Polyester fiber (also known as PET) is a condensed polymer of terephthalic acid (PTA) and ethylene glycol (EG). Through the esterification and condensation reaction of PTA and EG, a polymer compound called polyethylene terephthalate (PET) is produced. Its molecular structure formula is shown in Figure 1-1.

Figure 1-1 Schematic diagram of polyester molecular structure formula

The molecular structure of polyester is mainly composed of a rigid benzene ring and a flexible fatty hydrocarbon group, where the ester group forms a rigid conjugated system with the benzene ring, restricting the free rotation of the flexible fatty hydrocarbon group. Therefore, polyester fibers exhibit high melting points, high rigidity, and high strength, and are widely used in various fields. The symmetrical structure of polyester molecules enables various functional groups to be arranged neatly on both sides of the molecule, resulting in a high degree of geometric regularity and good crystallization tendency of the molecular structure. Because its molecular structure does not contain any other polar groups, only one hydroxyl group at each end, polyester fibers have high crystallinity and strong surface inertness, making it difficult to form a highly adhesive interfacial layer with the resin matrix, which limits their composite with other materials.

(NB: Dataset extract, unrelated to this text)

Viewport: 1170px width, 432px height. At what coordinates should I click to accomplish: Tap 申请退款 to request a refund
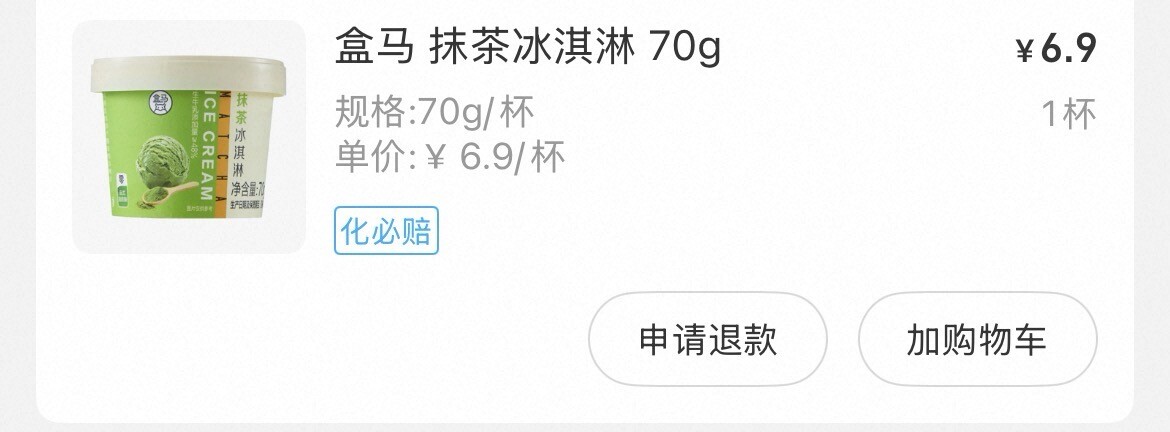click(x=707, y=340)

Due to the regular molecular structure, high crystallinity, smooth fiber surface, and poor wettability with resin, polyester is difficult to mechanically interlock with the resin matrix. In addition, there are only hydroxyl groups at both ends of the molecular chain in macromolecules, and no other polar groups, resulting in strong surface inertness. Therefore, surface modification is necessary. Plasma surface treatment can improve its surface properties.

Plasma surface treatment

Plasma is a non condensed state system produced by ionizing gas under specific conditions, which can be understood as an excited gas. It contains stripped electrons, ions with opposite charges, and excited atoms, and still exhibits neutrality as a whole.

Plasma surface modification material technology is one of the earliest techniques for preparing materials using plasma. It is a plasma treatment of the shallowest surface of the material. Due to the higher energy of plasma compared to chemical bonds, it can cause etching, cross-linking, chemical modification, and other effects on the surface of the material.

Low temperature plasma treatment of polyester fibers is a relatively environmentally friendly technology. Its principle is that low-temperature plasma discharge generates high-energy particle flow. On the one hand, high-energy particles can change the roughness of the fiber surface, increase its surface energy and hydrophilicity, thereby improving the fiber's wetting performance; On the other hand, high-energy particles can initiate grafting reactions or chemical bond breaks on the surface of fibers, introducing new active groups and improving adhesion.

The advantages of using plasma to treat polyester fiber materials mainly include: (1) the treatment belongs to a dry process, which does not require the treatment of waste liquid and gas, saves energy, and has low pollution, which is conducive to environmental protection; (2) The treatment only involves the surface layer (tens to thousands of angstroms) and does not affect the inherent properties of the substrate; (3) Efficient, with short processing time (seconds to minutes). As an environmentally friendly process, plasma treatment is becoming increasingly popular in changing the surface properties of polymers.